I want you to learn about life, about its artifices. Learn of how like the seasons it would come with its highs and lows.
It would tell you on some days that you were made to be inconsequential and that the dreams you have carved in your mind of distant places are as trivial as that of the little boy who imagines he would one-day ride on the back of a lion.
It would tell you on other days that success is something made for certain people who have been reared in a certain way, that because you grew up eating beans without plantains and in a house with many neighbours, you do not deserve to be successful.
“Imagine” It would sneer at you then say “How can you be rich when you do not know how to be touché, biko go and sit one side”
I want you to learn that life does not wait for the sloppy. That it is the train that comes to the station for 12pm passengers and leaves by 12pm. It does not wait for you to dust your shoes for the journey ahead, or trim yourself to suit the expectation of others.
Life does not like that you are too bothered about what people think of you.
It is like the Priest set to officiate a wedding mass who came and because the bride was running late wedded the man with no one and left the premises.
I want you to learn about love, about how like a dress, it comes in different styles and patterns and although some of these designs might not suit you, it is not right to reprimand them.
I want you to learn that no form of love is inappropriate, that no form of it is unethical enough to warrant stern retorts. And that doing this makes you just as prejudiced as the preacher from some church bothering Lagosians with voice address systems “Don’t wear trousers or paint your nails“ because he is from somewhere in Imo state where it is immoral for women to wear trousers.
Because he has mixed morality and religion together in one bottle, shaken them together before use like a body spray, and bringing his unfinished opinions into religion so that he says “The Bible says you should not smoke” even though there is nowhere in the Bible that says you shouldn’t.
I want you to learn that religion is the enemy-religion is the enemy.
I want you to learn about gender equality. And not in the way the egotistical women do these days, fighting for their opinions to matter, not in the colourful smoke screen we see bothering our eyes on Facebook and BBM-I am a powerful woman, No man can take my voice– but in the cloaked parts we do not see. How much of a feminist are you when we are not watching?
I want you to learn about equality, in that subtle way your Mother did. To know your voice matters, not because you say you know you do.
I want you to learn that you have a solid stance on love. That it’s okay to sometimes stare at old chats nostalgic for what once was, that it’s okay to recognise perfumes of strangers that had once been the smell of the happiest moments in your life, its okay. It’s okay to wish for the things that brought you the most hurt, to look at old pictures and wonder If time was briefer than it seemed.
I want you to know that no one should be able to leave you swimming in a pile of tissues and pulling the window blinds.
I want you to learn that you are enough, that you are more than enough.
I want you to learn about family, that there is nothing like it. For it is like the scar from a fire that lingers, no matter how far we go, or how big we grow. Ask Chigozie Obioma, author of The Fishermen, ask him, he knows.

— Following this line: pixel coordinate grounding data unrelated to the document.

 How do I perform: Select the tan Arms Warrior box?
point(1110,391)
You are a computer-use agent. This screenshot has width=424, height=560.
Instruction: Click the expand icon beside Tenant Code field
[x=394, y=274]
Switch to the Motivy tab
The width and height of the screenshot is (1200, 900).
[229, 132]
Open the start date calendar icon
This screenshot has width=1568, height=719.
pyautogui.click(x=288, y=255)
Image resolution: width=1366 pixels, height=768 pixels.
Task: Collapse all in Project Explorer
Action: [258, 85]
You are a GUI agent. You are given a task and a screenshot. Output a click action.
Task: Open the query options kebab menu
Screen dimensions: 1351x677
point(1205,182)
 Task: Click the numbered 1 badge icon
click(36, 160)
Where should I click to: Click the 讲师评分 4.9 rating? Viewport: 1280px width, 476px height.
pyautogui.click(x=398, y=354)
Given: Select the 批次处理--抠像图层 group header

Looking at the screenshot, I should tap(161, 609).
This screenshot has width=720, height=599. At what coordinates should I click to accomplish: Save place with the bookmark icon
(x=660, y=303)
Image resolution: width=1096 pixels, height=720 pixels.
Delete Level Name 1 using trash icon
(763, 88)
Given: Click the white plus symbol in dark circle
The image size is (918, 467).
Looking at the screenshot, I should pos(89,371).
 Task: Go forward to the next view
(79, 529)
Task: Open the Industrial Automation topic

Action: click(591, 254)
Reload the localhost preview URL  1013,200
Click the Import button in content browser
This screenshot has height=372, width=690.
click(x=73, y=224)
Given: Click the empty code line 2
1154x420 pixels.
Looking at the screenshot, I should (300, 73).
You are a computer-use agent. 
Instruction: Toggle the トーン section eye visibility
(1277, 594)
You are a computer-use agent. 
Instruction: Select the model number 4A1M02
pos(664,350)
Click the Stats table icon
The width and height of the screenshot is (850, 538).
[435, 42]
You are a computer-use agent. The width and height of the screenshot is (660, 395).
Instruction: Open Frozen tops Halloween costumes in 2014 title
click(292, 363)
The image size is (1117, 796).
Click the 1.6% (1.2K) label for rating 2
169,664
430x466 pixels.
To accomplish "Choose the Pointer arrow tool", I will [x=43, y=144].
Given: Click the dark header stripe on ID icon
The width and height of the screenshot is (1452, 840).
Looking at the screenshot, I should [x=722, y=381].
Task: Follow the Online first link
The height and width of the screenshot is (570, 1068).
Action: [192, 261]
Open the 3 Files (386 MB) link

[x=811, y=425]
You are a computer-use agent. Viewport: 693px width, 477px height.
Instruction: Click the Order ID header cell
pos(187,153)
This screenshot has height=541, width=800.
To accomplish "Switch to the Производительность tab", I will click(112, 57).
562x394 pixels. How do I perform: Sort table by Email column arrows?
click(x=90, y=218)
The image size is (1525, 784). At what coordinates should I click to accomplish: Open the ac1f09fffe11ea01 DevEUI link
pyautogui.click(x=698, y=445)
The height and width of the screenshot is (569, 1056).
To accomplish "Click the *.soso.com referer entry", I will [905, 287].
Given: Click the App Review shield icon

I want you to learn about yourself. Know you more than anyone else, so that when people say “This girl you are too feisty”, you would reply “I know” instead of “Am I?”.
I want you to see yourself as someone else, an exciting new character you have just met and whom you are trying to understand. I want you to be surprised at your actions countless times, so that you cease to be surprised at them.
I want you to learn that you are beautiful. And not just in the pruned way the world has defined beauty-maize coloured face, properly drawn eye brows-but learn that you are beautiful and sufficient and adequate and that you are as much as necessary.
I want you most of all, if no one else would for you. I want you to learn to appreciate yourself, to learn to love yourself.
For as you begin to love yourself, less things would start to matter, less people would be able to hurt you, most of all, less things besides you would concern you.
Wayne Dyer says, “You cannot be lonely if you like the person you’re alone with”
Remember this.
In 2016, remember all these.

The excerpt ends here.